Kepala Sub Direktorat Penyidikan Korupsi dan Tindak Pidana Pencucian Uang (TPPU) Haryoko Ari Prabowo mengatakan pihaknya tengah mendalami manipulasi kode HS untuk kegiatan ekspor dan impor komoditas emas guna menghindari pajak.
Selain dari kegiatan ekspor impor tersebut, tim Jampidsus masih melengkapi bukti lain yang melibatkan kedua perusahaan tersebut.
"Kami masih melengkapi dan mencari alat bukti [UBS dan IGS] dalam kasus ini. Jadi, sabar aja," ujarnya dalam keterangan, dikutip Kamis (31/8/2023).
Prabowo juga menuturkan telah memeriksa dua Direktur Utama kedua perusahaan ini yakni HW selaku Dirut PT UBS dan Eddy Susanto Yahya sebagai Dirut di PT IGS.

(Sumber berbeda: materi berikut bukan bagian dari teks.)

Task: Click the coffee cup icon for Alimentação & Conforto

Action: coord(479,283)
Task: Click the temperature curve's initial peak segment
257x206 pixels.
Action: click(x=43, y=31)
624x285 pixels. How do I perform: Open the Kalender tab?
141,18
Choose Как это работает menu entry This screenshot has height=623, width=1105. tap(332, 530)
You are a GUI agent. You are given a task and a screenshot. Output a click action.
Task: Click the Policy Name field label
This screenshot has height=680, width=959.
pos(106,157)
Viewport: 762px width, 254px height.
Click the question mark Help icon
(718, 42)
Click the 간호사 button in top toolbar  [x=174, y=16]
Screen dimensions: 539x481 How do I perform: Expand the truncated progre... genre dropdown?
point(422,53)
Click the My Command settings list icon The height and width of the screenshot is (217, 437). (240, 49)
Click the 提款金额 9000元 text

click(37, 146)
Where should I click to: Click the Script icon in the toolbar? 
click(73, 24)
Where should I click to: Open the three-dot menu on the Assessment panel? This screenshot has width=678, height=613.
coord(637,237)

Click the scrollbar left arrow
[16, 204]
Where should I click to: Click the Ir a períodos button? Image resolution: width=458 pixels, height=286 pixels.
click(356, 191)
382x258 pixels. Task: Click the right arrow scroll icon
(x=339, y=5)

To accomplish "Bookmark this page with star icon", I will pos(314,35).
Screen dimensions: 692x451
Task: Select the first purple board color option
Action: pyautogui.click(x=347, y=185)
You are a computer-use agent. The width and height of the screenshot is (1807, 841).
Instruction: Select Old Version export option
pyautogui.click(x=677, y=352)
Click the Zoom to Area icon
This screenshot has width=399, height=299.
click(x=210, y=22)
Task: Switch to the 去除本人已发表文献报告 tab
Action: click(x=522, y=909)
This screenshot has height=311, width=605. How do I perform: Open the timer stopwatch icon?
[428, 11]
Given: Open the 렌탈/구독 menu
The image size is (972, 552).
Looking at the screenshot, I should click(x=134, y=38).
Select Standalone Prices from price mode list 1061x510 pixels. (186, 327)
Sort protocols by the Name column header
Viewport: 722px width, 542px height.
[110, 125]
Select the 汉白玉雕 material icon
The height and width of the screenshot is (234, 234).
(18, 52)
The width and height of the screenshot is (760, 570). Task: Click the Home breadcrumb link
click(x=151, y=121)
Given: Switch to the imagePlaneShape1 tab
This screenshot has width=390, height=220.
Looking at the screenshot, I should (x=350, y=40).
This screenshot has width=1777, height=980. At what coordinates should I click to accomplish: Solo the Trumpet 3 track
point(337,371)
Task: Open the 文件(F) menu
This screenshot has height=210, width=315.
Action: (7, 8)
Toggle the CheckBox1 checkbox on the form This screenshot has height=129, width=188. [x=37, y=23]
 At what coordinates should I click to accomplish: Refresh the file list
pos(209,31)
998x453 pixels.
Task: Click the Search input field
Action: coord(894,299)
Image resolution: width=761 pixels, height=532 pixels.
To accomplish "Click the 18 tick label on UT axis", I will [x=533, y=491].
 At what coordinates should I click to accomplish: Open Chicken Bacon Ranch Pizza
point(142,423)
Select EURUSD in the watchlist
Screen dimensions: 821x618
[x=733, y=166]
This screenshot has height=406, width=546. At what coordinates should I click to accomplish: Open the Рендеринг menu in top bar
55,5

Dalam hal ini, Prabowo mengklaim pihaknya tak menemukan kendala dalam menangani kasus ini. Bahkan, jaksa penyidik telah menemukan modus yang dilakukan oknum-oknum tertentu dalam kasus ekspor-impor emas ini.
Baca Juga
"Tapi sabarlah saya belum bisa mengungkapkan di sini," tambah Prabowo.
Diberitakan sebelumnya, tim penyelidik Jampidsus telah menaikkan status kasus dugaan tindak pidana korupsi terkait pengelolaan kegiatan usaha komoditi emas tahun 2010-2022 dari penyelidikan ke penyidikan.
Peningkatan kasus ini berdasarkan surat perintah penyidikan No. Prin-14/F.2/Fd.2/05/2023 tanggal 10 Mei 2023. Sebelum meningkatkan status kasus ini, tim penyelidik lebih dulu melakukan gelar perkara. Hasilnya, jaksa penyidik menemukan dua alat bukti yang cukup untuk menaikan status perkara ini ke penyidikan.
Di sisi lain, kasus dugaan korupsi terkait komoditas emas ini sempat menjadi pembahasan dalam rapat Komisi III DPR dengan Komite Koordinasi Pemberantasan dan Pencegahan TPPU.
Dalam rapat itu, Sri Mulyani menjelaskan soal kasus impor emas senilai Rp189 triliun. Uang ini merupakan bagian dari transaksi mencurigakan senilai Rp349 triliun. Salah satunya, surat dengan nomor SR-205 karena transaksi keuangan di Direktorat Jenderal Bea dan Cukai dengan jumlah Rp189 triliun.